The terms of the loan state the borrower must occupy the property to avoid foreclosure, but if they have died, the loan is now technically considered to be in foreclosure.
However, as long as the Estate notifies Loan Servicing about the situation, they will be given ample time to repay the loan balance.
The Lender does not want to property, in spite of the myth in the general public’s opinion.
Assuming the borrower has family and they are considered to be the “estate”, they have two choices to repay the loan and the Lender will give them up to a year to satisfy repaying it.
List and sell the home. And that is what most family members do. They don’t want the home. They receive any remaining equity, plus a mortgage interest tax deduction for the interest that accrued on the loan ( There are no mortgage payments).
One or all of the family members apply for a traditional mortgage,( have the Title put into their names) and keep the property. They would still receive a mortgage interest tax deduction in the year they repay the loan back to the Lender.

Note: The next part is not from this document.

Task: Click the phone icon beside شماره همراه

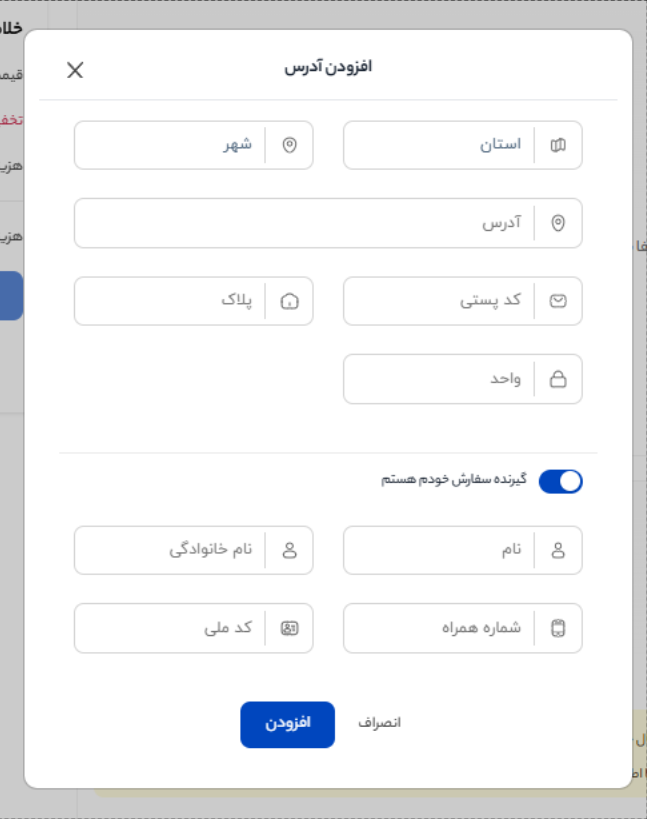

I do have an excellent booklet for family members that was published by the National Reverse Mortgage Lenders Association that explains the process when it is time to satisfy the loan.
If anyone reading this post wishes for a copy of it, please contact me and I will send it to you.

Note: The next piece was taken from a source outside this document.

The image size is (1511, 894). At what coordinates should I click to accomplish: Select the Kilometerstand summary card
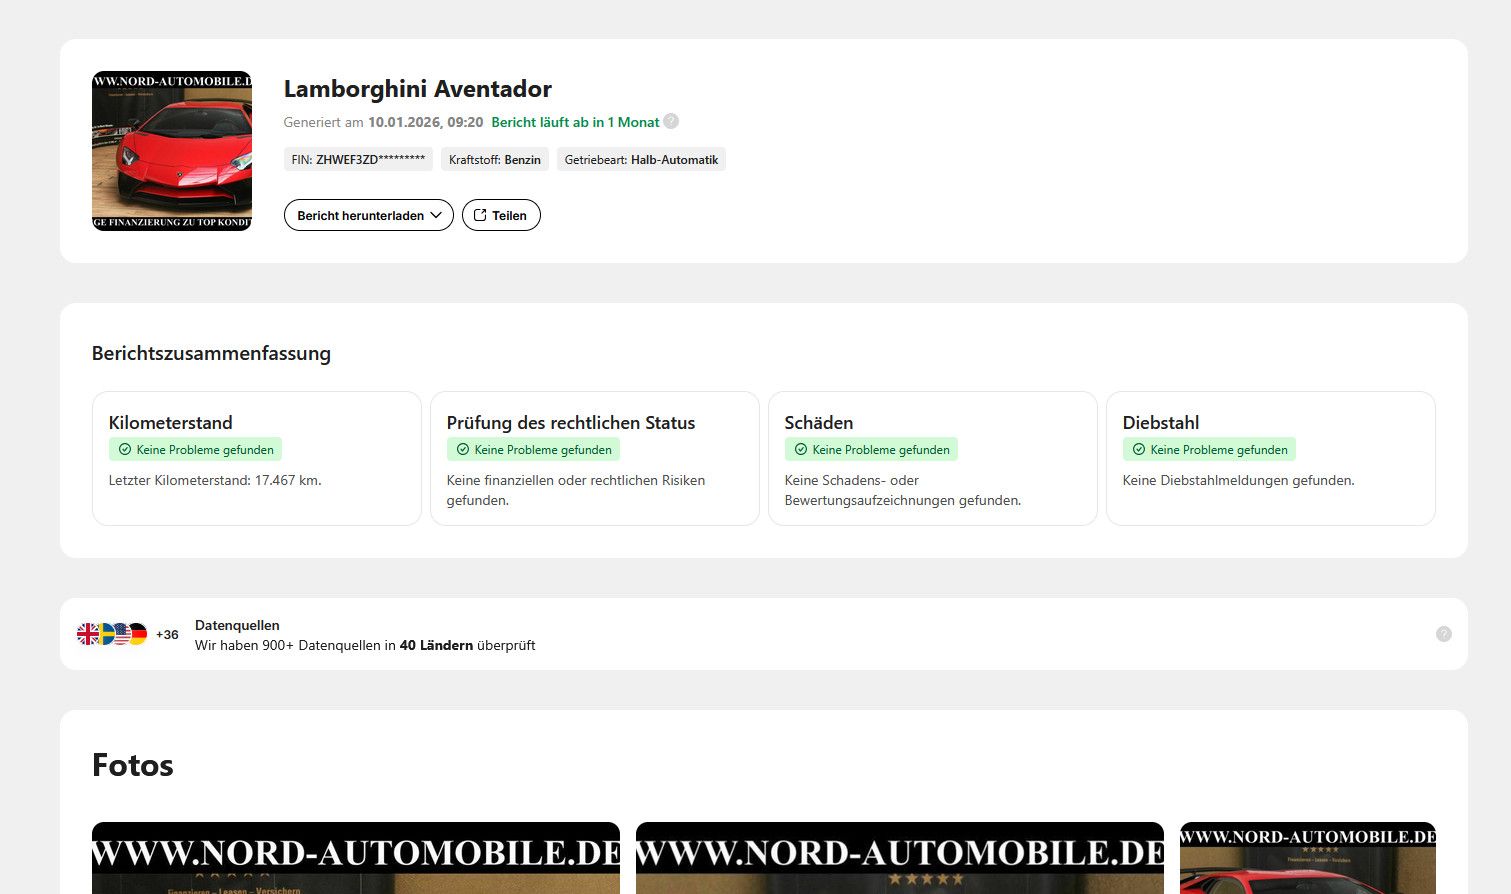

Reverse loans have improved thousands of lives of seniors everywhere. They help with cash flow, paying for caregiving expenses, and eliminate living in fear of running out of money and they have brought comfort and peace of mind for seniors and their families.
They are not defined at predatory lending. They are well regulated and the protection of the senior is of utmost importance in our industry, and countless seniors and their families are relieved of the financial burden and worry about how to age in place.